It is easy to get lost in the big picture of frustrations over the state legislature's inability yet again to produce a budget.
But doing so obscures a lot of meaningful little pictures that also are a part of Springfield's mosaic of many failures.
One of those little issues that is actually a huge one is school funding reform.
The Illinois Senate moved on that monumental question this session, but with such a transparently cynical move to turn it into an unjustified windfall for Chicago that it is sure to be vetoed by Gov. Bruce Rauner.
Chicago Democrats used the issue as a means to maneuver a bailout of the mismanaged Chicago Public Schools system that for years has wildly overspent while overpromising its powerful unions.
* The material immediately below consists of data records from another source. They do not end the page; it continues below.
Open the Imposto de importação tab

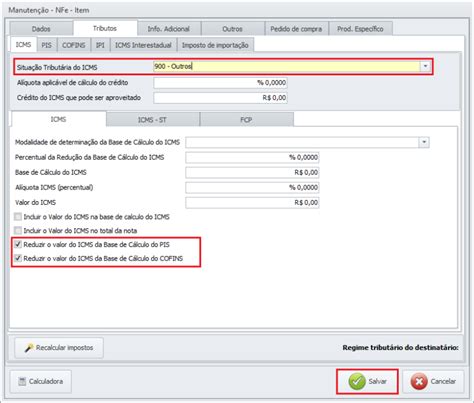click(215, 45)
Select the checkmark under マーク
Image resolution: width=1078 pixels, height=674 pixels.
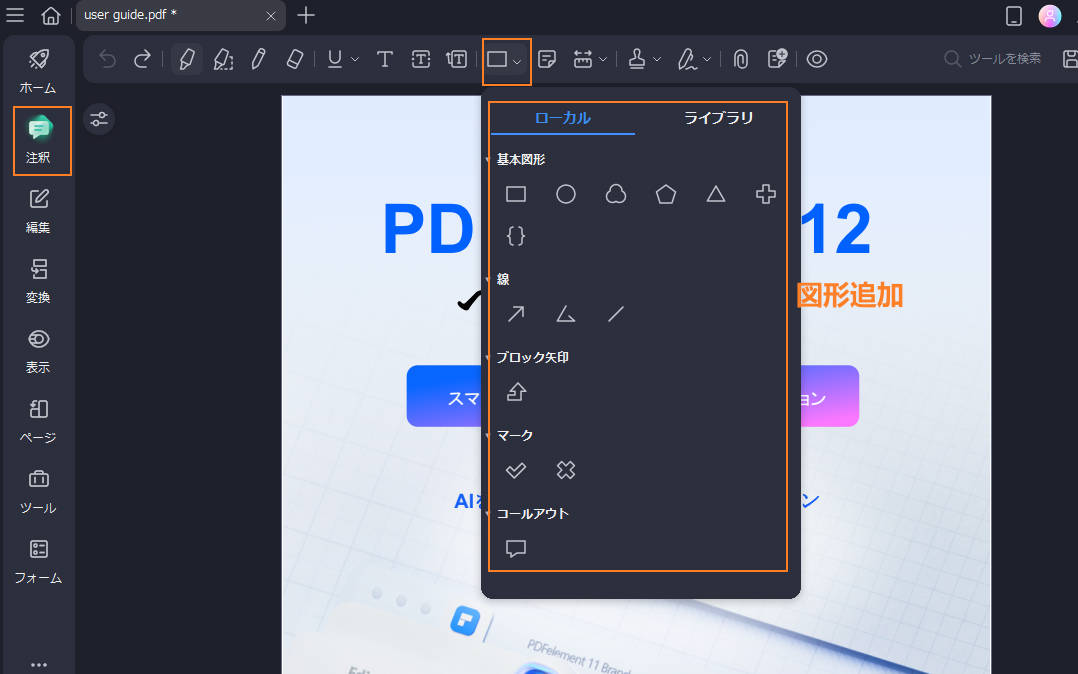pyautogui.click(x=515, y=470)
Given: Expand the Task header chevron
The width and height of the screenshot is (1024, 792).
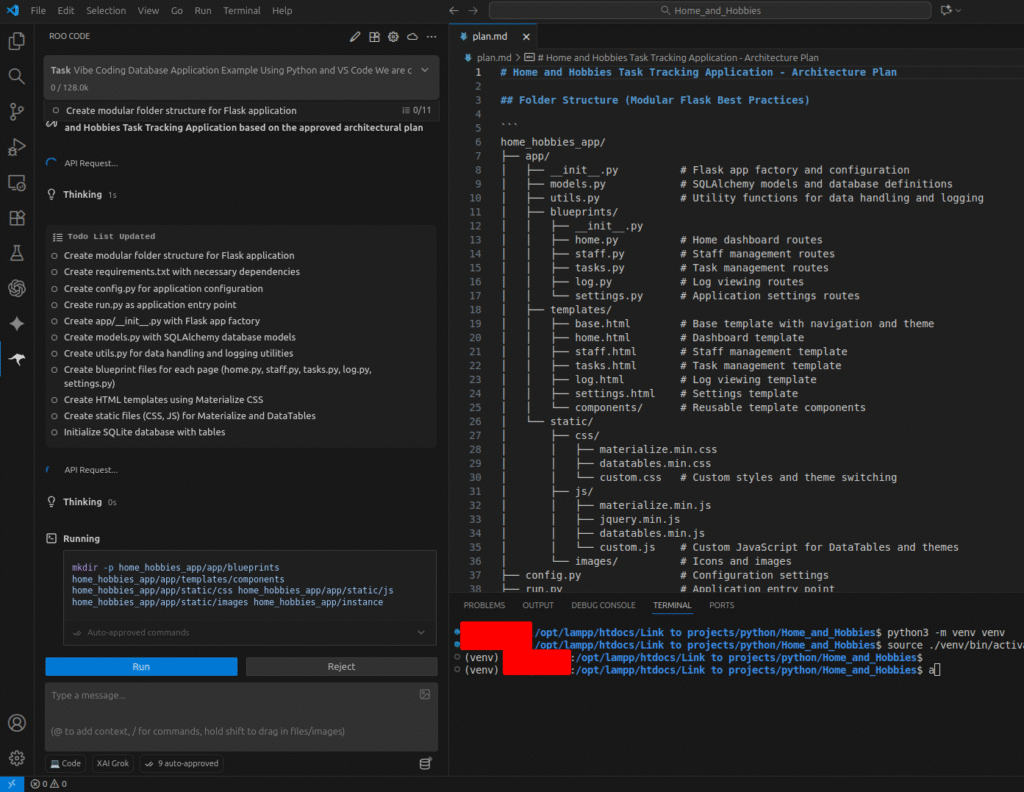Looking at the screenshot, I should click(x=425, y=70).

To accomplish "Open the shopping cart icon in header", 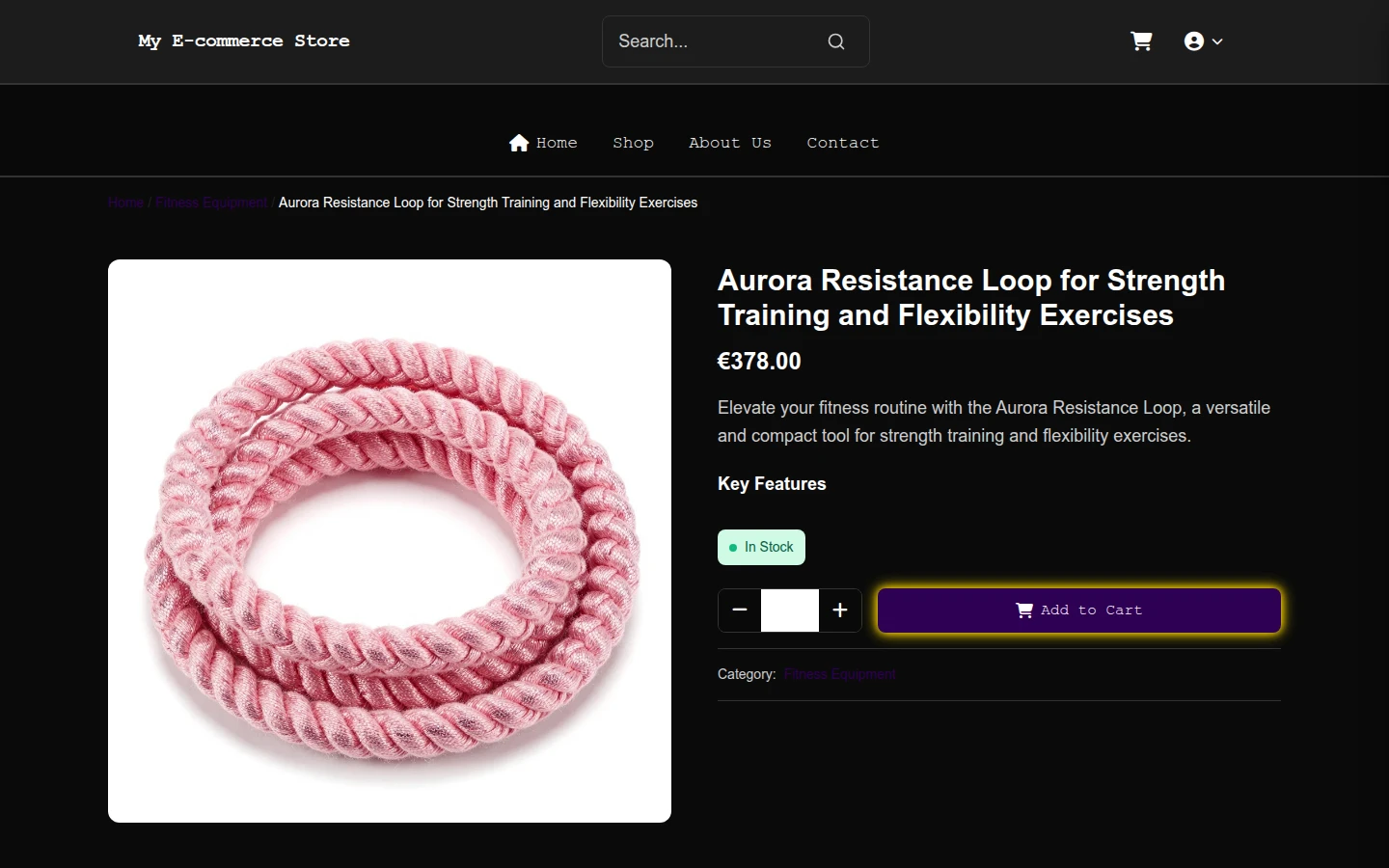I will point(1141,41).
Unfortunately, many Democratic legislators from the suburbs shamefully went along.
There can be no doubt that there is indeed disparity in the resources schools throughout Illinois have to educate the state's children and future workforce.
There is little doubt also that financial resources play a large part in student performance. It's not the only factor, but it's a significant one.
And our Generations at Risk series two years ago demonstrated how powerfully interwoven income levels are with academic achievement.
So while there admittedly is much at stake in the school funding debate and we in the suburbs have cause for some anxiety that educational opportunity not be diminished in affluent areas here, we recognize the legitimate problem resource disparity presents.
Every child deserves an opportunity to benefit from a good education. And when a child is undereducated, it is not just the child who suffers; all of us suffer because we're all a part of the same society.
There's much more to say about that, but for now, let us just say that it's not just stuffed-shirt opinion writers recognizing this. Suburban legislators have shown a growing resolve to address the funding challenge, too.
Support for the recommendations of the Governor's School Funding Reform Commission is widespread.
But what lacks principled support is the blatant political money grab of Senate Bill 1, which would reform school funding all right, but would do so purely to reward the Chicago Public Schools system for its mismanagement.
Seven out of every 10 dollars created in that "reform" would go to those schools. There would be little left to increase equity for the state's many other under-resourced school systems. No wonder downstate Illinois views Chicago with anathema.
School funding reform is needed in Illinois. But it needs to be real reform and it needs to be fair. We heartily await the governor's veto.